To add chemical insult to radioactive injury, Fijian troops had their fly-ridden military camps doused with regular doses of the toxic insecticide, DDT.
The health legacy from the nuclear tests endures through radiation-damaged genes passing on diseases and birth defects to the children and grandchildren of the Commonwealth military veterans and the islanders. Yet, the British government continues to deny adequate financial compensation to the victims by stubbornly contesting the health effects of radiation.
Denied, too, is the “moral culpability of the state” for the damage it inflicted.
A 2004 class action by 1011 British, NZ and Fijian veterans ground to an exhausted halt in a decade-long tangle of technical and legal mud, sparing Britain’s Ministry of Defence any payouts.
As a sop, in 2015, the Tory government included the British nuclear veterans in a £25 million government charity fund. But this covers all British military veterans, not just the A and H-bomb veterans (with nothing for the indigenous Kiribati citizens).
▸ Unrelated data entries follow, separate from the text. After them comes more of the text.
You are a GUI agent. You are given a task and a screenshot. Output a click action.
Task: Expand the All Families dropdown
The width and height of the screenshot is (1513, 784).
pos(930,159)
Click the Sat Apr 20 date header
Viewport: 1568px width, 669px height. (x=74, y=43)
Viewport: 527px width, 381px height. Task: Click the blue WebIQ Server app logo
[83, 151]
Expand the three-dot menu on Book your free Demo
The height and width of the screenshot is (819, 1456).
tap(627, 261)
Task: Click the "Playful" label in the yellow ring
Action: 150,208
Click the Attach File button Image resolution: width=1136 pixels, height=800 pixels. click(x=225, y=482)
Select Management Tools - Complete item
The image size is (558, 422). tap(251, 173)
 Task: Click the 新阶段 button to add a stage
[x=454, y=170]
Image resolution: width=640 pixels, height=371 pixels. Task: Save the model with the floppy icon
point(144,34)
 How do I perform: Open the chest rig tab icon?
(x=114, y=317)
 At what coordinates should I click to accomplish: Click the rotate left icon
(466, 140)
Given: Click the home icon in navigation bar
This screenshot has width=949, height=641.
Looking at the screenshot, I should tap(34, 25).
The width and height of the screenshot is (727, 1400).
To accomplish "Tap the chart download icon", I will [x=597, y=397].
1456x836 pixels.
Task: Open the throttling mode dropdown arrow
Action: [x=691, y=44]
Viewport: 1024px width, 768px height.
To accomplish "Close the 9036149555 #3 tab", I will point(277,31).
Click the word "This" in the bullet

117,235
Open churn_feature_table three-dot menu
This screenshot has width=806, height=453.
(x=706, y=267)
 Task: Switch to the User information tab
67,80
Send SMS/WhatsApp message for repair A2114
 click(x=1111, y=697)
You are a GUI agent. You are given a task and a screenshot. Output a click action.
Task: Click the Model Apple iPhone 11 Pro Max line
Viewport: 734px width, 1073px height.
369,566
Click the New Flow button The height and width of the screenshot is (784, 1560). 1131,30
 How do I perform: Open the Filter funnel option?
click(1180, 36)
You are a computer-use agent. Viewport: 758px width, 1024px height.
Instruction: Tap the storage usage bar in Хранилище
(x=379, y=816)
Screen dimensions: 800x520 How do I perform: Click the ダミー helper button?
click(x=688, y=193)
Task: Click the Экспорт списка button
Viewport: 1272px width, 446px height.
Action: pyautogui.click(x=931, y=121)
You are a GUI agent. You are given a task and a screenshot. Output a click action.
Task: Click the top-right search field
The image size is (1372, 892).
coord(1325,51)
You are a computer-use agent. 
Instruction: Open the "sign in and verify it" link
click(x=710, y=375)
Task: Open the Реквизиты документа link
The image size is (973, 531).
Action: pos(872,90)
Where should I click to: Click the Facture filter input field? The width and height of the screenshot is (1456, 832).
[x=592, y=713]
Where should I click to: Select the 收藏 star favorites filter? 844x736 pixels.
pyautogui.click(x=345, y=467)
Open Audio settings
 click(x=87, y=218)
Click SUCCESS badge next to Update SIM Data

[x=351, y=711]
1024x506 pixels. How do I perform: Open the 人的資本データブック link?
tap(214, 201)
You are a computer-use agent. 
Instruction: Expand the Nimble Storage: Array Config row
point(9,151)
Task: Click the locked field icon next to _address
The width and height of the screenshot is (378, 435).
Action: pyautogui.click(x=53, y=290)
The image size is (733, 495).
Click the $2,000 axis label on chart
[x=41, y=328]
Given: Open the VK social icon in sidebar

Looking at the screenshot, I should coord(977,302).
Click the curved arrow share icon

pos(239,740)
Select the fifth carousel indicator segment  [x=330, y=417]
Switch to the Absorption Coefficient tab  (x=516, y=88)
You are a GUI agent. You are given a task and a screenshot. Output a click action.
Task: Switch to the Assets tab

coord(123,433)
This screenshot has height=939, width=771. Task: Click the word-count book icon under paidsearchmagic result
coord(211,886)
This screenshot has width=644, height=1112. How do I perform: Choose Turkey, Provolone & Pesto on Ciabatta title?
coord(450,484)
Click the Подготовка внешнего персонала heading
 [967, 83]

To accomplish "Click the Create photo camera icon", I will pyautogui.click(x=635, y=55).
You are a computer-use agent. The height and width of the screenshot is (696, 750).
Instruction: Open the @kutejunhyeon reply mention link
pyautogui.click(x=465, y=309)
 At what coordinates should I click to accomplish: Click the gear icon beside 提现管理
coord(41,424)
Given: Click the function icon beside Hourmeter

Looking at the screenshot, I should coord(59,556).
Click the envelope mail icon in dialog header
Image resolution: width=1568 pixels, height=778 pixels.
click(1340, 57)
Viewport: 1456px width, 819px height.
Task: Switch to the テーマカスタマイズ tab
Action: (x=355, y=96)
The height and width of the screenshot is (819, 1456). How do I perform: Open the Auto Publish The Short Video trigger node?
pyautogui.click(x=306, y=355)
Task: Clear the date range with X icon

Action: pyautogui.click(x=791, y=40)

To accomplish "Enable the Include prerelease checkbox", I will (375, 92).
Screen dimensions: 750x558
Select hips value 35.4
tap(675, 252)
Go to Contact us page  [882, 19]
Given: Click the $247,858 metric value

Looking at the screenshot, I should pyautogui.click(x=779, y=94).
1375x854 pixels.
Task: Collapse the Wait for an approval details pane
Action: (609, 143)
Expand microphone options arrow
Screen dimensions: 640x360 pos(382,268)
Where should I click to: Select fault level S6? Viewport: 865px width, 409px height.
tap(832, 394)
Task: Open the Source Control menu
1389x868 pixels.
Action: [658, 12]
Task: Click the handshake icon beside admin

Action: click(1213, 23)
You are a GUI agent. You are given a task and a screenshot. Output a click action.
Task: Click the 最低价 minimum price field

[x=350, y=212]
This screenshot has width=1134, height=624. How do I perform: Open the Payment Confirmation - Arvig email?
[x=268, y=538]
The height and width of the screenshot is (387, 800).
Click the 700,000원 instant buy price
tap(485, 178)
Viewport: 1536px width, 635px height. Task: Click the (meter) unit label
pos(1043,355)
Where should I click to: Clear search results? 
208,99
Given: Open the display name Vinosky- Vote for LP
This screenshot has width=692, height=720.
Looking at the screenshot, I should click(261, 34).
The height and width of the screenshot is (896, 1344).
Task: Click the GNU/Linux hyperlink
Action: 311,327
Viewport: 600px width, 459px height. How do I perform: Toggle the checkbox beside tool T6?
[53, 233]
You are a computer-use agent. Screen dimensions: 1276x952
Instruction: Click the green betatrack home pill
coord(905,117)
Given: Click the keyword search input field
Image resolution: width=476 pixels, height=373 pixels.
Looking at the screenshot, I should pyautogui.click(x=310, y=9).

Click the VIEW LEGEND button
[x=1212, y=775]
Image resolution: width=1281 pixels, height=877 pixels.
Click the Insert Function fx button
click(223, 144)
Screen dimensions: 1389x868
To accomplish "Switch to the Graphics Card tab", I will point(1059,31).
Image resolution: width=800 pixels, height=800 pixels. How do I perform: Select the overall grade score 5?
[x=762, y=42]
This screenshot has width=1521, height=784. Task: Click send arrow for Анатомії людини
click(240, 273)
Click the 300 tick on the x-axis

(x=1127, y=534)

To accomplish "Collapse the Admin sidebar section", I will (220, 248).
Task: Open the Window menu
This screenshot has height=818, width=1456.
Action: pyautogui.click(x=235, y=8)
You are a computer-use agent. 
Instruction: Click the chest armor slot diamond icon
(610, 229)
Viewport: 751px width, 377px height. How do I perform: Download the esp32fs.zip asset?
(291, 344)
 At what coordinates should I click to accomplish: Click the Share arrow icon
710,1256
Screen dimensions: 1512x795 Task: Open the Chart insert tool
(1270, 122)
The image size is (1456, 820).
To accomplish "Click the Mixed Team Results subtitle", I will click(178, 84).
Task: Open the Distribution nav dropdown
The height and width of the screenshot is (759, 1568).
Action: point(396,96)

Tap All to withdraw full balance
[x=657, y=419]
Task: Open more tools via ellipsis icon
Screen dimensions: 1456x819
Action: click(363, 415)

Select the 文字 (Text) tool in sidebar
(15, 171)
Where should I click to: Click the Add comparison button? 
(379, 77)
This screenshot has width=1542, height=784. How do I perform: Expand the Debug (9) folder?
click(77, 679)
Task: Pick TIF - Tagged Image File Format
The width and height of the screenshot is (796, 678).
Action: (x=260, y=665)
The fund was also constructed in a way that absolves the government from any future legal liability for compensation. There has been no admission of guilt.
The nuclear establishment at its dangerous and devious worst is well displayed through Britain’s H-bomb tests, where the initial crime is followed by bureaucratic chloroforming of public enquiry, a defensive war of legalistic attrition and the political distortion of independent medical findings. First comes the damage, then the denial.
The power, and the danger, of the atom is easily matched by the power, and danger, of its political masters.